Too Short for a Blog Post, Too Long for a Tweet 382
Here are a few excerpts from a book I recently read, "Quit: The Power of Knowing When to Walk Away," by Annie Duke.
By definition, anybody who has succeeded at something
has stuck with it. That’s a statement of fact, always true in hindsight.
But that doesn’t mean that the inverse is true, that if you stick to
something, you will succeed at it. Prospectively, it’s neither true nor
good advice. In fact, sometimes it’s downright destructive.
If
you are able to cut your losses earlier, that’s a huge win. An added
bonus is that it frees you up so you can turn your limited attention and
resources to more fruitful endeavors that have a higher expected value,
reducing opportunity costs.
“If
we find the Achilles’ heel,” Teller told me, “thank God we found the
Achilles’ heel after $2 million instead of after $20 million.”

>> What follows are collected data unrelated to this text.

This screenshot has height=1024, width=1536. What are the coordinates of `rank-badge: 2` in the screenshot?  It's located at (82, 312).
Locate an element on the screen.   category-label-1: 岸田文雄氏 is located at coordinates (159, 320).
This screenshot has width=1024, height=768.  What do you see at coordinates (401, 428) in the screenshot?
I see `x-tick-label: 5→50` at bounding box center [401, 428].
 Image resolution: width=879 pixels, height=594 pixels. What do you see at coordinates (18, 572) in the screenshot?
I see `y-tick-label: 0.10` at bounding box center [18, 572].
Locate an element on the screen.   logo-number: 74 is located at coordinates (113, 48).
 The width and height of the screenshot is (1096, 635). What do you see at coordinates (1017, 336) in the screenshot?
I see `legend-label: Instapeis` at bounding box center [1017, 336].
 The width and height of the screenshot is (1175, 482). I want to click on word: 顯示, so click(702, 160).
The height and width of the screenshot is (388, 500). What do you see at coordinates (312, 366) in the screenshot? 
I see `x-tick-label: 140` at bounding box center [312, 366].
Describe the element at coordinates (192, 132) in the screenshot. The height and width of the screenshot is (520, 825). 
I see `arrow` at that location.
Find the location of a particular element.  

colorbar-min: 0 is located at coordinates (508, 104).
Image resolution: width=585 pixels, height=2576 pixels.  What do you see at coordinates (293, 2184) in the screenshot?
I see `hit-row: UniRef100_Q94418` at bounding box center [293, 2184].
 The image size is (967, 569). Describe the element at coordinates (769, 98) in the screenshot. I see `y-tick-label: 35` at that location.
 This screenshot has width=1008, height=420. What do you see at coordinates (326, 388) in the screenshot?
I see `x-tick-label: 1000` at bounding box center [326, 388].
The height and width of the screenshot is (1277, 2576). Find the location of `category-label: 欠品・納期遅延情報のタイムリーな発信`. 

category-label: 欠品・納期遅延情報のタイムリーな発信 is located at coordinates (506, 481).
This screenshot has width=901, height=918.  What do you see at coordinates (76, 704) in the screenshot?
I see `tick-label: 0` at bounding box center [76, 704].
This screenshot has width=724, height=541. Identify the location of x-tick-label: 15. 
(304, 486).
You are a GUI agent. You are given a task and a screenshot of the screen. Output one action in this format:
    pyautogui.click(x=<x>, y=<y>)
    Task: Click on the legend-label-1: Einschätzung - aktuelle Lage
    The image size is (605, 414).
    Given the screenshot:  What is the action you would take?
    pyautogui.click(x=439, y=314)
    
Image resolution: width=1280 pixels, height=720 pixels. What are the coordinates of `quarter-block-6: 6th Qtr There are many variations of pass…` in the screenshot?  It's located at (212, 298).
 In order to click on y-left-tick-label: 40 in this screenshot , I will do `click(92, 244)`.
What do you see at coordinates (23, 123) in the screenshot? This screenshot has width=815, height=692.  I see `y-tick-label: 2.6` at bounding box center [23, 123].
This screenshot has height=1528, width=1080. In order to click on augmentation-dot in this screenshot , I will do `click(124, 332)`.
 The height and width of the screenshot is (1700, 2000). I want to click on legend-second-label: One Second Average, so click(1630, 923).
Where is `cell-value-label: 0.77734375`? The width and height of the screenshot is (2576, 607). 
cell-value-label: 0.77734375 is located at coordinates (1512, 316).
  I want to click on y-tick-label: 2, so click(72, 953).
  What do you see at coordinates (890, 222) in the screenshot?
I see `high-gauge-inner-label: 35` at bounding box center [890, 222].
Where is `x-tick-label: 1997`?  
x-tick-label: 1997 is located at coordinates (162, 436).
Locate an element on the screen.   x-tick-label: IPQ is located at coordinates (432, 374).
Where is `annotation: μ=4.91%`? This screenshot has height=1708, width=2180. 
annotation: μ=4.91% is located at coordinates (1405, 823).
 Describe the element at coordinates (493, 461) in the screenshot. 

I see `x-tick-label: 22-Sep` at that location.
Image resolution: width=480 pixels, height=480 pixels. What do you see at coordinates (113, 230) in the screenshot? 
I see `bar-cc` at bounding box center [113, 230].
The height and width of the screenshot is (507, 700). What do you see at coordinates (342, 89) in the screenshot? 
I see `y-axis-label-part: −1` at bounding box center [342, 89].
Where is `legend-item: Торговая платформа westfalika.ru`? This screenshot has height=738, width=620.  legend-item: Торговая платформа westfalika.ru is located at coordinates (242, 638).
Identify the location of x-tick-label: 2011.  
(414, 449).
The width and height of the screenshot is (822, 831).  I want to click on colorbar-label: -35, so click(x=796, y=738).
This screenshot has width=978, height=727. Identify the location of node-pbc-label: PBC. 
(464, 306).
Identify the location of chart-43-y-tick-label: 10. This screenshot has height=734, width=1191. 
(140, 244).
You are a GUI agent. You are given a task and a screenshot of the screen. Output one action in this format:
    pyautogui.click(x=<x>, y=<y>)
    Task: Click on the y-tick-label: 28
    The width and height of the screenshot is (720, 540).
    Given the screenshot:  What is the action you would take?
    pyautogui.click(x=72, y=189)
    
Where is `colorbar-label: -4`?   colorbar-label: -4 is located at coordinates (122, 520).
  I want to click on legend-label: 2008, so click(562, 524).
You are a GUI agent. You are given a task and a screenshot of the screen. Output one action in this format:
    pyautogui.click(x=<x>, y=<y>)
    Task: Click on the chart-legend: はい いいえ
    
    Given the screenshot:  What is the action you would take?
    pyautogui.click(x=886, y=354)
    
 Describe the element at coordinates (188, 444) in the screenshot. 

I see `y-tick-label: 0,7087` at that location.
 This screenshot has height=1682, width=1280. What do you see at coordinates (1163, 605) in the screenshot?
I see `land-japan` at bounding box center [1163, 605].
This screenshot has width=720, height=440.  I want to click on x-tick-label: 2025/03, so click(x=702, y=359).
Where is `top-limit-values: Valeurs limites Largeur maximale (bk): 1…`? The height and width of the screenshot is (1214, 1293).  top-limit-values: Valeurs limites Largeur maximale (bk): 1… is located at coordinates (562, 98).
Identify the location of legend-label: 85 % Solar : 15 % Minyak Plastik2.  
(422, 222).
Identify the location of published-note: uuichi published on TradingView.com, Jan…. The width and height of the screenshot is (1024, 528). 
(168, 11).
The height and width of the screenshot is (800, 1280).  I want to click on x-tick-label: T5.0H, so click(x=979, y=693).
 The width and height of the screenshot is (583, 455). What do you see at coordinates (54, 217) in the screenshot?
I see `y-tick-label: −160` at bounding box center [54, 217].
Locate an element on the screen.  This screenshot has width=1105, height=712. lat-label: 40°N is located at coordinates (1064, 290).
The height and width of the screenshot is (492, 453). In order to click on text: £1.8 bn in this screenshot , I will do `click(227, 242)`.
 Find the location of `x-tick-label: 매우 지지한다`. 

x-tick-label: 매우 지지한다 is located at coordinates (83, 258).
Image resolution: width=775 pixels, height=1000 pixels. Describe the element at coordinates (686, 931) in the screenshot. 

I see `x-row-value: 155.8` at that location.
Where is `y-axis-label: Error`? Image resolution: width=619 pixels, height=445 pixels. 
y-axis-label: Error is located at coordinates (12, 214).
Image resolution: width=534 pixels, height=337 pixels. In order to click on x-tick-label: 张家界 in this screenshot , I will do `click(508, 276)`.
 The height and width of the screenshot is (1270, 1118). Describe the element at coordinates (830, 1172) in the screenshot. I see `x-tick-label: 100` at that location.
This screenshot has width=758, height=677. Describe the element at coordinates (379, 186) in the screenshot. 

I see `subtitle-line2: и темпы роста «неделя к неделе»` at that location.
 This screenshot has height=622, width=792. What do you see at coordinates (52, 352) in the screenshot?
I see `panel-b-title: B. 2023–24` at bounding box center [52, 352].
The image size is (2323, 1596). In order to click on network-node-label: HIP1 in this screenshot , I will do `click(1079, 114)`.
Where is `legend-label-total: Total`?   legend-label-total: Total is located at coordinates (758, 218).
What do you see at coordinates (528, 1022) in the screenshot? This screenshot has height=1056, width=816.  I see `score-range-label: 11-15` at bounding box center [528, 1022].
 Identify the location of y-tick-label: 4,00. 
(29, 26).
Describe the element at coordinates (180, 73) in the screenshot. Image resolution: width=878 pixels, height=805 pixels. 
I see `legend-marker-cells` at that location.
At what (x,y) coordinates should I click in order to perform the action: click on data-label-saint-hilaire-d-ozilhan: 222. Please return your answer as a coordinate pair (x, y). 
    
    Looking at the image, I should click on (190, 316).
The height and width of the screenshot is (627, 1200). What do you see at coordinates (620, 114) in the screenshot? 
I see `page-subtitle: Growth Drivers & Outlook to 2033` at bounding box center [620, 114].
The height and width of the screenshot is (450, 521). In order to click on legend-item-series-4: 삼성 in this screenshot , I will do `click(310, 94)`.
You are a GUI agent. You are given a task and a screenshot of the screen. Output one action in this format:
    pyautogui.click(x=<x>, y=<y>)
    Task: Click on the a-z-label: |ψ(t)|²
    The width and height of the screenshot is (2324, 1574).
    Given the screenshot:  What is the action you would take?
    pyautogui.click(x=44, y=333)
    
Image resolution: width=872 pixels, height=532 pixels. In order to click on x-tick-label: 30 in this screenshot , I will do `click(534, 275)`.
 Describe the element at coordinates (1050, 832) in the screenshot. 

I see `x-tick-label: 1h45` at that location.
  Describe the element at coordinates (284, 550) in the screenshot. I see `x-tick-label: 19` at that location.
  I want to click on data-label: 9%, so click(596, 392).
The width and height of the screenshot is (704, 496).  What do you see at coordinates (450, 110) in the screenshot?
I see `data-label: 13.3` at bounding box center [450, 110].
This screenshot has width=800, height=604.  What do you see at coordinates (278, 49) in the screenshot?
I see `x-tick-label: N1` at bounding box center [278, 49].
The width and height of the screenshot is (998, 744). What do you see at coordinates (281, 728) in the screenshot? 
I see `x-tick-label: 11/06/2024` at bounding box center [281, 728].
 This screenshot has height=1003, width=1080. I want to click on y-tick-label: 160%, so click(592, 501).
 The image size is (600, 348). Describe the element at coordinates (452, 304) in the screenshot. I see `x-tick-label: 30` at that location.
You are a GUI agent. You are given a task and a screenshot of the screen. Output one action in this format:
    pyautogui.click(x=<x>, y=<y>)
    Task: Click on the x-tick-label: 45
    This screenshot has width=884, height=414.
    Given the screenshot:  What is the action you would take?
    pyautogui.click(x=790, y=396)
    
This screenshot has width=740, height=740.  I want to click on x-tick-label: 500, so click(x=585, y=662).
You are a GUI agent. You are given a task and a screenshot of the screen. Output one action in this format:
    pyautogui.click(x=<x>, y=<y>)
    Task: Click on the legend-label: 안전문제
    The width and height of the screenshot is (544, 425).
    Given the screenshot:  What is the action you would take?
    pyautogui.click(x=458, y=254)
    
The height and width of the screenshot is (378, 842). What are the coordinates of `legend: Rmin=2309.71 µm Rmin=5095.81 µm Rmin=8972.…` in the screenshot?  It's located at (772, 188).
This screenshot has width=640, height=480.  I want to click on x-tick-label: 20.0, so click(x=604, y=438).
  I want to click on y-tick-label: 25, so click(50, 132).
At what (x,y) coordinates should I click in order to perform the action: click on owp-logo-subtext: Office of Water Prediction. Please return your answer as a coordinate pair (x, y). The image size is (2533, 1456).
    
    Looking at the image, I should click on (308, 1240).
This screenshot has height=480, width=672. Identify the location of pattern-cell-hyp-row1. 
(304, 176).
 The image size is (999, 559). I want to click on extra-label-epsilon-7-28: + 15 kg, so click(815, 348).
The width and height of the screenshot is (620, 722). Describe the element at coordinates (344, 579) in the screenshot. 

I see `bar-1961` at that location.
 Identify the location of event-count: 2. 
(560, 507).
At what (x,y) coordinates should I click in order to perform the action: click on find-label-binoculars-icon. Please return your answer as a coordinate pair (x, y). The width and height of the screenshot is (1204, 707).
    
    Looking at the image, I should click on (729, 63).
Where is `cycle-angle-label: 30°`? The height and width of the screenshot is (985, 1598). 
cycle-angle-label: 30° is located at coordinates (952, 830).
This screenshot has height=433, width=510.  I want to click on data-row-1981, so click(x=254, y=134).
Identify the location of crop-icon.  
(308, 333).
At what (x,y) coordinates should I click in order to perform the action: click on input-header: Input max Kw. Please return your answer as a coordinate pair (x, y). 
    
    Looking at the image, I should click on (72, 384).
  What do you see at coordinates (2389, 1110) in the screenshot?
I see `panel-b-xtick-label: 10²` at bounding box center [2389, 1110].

Astro Teller clearly understands that quitting gets you where you want to go faster.
The
sooner you figure out that you should walk away, the sooner you can
switch to something better. And the sooner that happens, the more
resources you’re saving, which you can then devote to more fruitful
endeavors.
When it comes to quitting, the most painful thing to quit is who you are.
Success
means following a good decision process, not just crossing a finish
line, especially if it is the wrong one to cross. That means
appropriately following kill criteria, listening to our quitting
coaches, and recognizing that the progress we’ve made along the way
counts for a lot. We also need to redefine what waste is. What does it
mean to waste your time or money or effort?
Our
problem is that we tend to think about these things in a
backward-looking way. We feel like if we walk away from something, that
means we’ve wasted everything that we put into it.
But those are resources that are already spent. You can’t get them back.
We
need to start thinking about waste as a forward-looking problem, not a
backward-looking one. That means realizing that spending another minute
or another dollar or another bit of effort on something that is no
longer worthwhile is the real waste.
Contrary to popular belief, winners quit a lot. That’s how they win.